Les bouchées doubles

Voilà comment l’affaire se raconte : pour tenter de faire concurrence au «puits d’amour», dessert dédié par son cuisinier, Vincent la Chapelle, à la marquise de Pompadour, maîtresse officielle du roi, la reine de France aurait demandé au sien, Nicolas Stohrer, la composition d’un mets salé, si possible aphrodisiaque. Elle espérait récupérer par cet artifice les faveurs de son époux. Ainsi serait née la bouchée à la reine. Cette belle histoire ne résiste pas à l’épreuve des faits. Remontons dans le temps, en 1721. Louis XV a 11 ans. Il est fiancé à Marie-Anne d’Espagne, née en 1718, qui est venue vivre à Versailles. Mais la santé du roi est des plus fragiles. Son entourage craint un malheur : sa mort sans descendance. La couronne reviendrait ainsi à la branche Orléans. Il faut donc trouver une solution : une princesse immédiatement fécondable. Parmi la centaine de candidates possibles, Marie Lesczcynska (ci-dessus), la fille de l’ex-roi de Pologne réfugié en Lorraine, emporte l’adhésion. Si elle a sept ans de plus que son futur, elle est physiquement passable et possède un bassin propre à la gésine. La petite infante d’Espagne est donc renvoyée chez ses parents.

Le mariage est célébré le 5 septembre 1725, consommé le soir même. Marie Lesczcynska se trouve enceinte dès 1726. Ils auront dix enfants, par grossesses successives, dont deux garçons, Philippe, qui mourra rapidement, et Louis, qui deviendra le père de Louis XVI, Louis XVIII, et Charles X. Ayant appris de ses médecins qu’un onzième accouchement pourrait lui être fatal, la reine se résolut à l’abstinence sexuelle.

En venant s’installer à la Cour, Marie emmena avec elle le pâtissier de son père, Nicolas Stohrer, un alsacien né à Wissembourg. Il est plausible qu’elle lui ait fait la commande d’une entrée salée sous forme de croustade individuelle, dénommée dès lors bouchée à la Reine. Stohrer quittera son office en 1730, après cinq ans de service, pour s’installer à son compte, au 51 rue Montorgueil, à Paris, boutique toujours en activité.  Il n’a donc jamais croisé madame de Pompadour. Celle-ci, en effet, commence à jeter son dévolu sur le roi en devenant dame d’honneur de la reine, en 1743. La belle histoire rappelée en introduction s’avère donc chronologiquement impossible.

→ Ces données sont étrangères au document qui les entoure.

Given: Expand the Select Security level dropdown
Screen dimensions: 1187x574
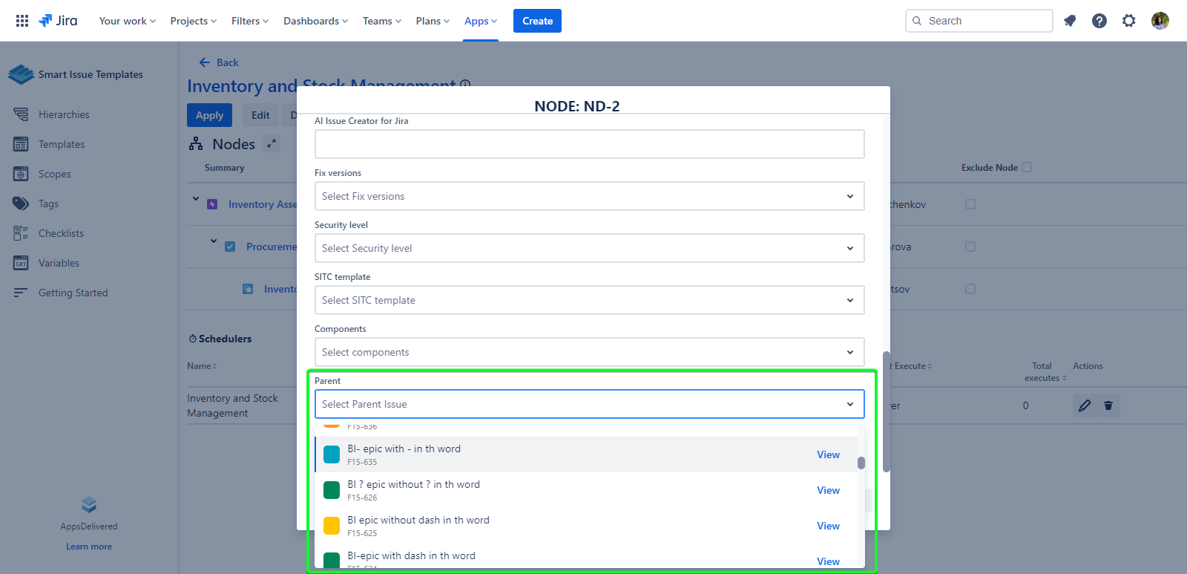Looking at the screenshot, I should (x=589, y=248).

Et qu’en est-il du «puits d’amour» ? Son invention par Vincent la Chapelle n’est pas contestable ; il en publie la recette en 1733 dans un ouvrage, « The modern cook »… La version française paraît en 1742, dans son « Cuisinier moderne », sur la première page duquel il se référence chef de cuisine de Mylord Chesterfield. Il entre au service de madame de Pompadour peu de temps après. Il est possible qu’elle ait adopté le « puits d’amour » comme son dessert favori, et qu’elle l’ait partagé avec son royal amant. À cette époque, il s’agissait d’un petit gâteau rond, en forme de récipient, fourré de gelée de groseille. L’intention sous-jacente était de symboliser le sexe féminin et d’en faire un mets coquin. Ceci n’échappa pas aux prudes qui virent là quelque chose de parfaitement scandaleux. L’initiative récente de cette enseigne baptisée la Quéquetterie (28 Rue d’Aboukir), commercialisant des pancakes en forme de pénis ou de vulve n’apparaît par conséquent pas nouvelle. Le puits d’amour sera rapidement débarrassé de sa connotation érotique, la confiture disparaissant au profit d’une crème pâtissière.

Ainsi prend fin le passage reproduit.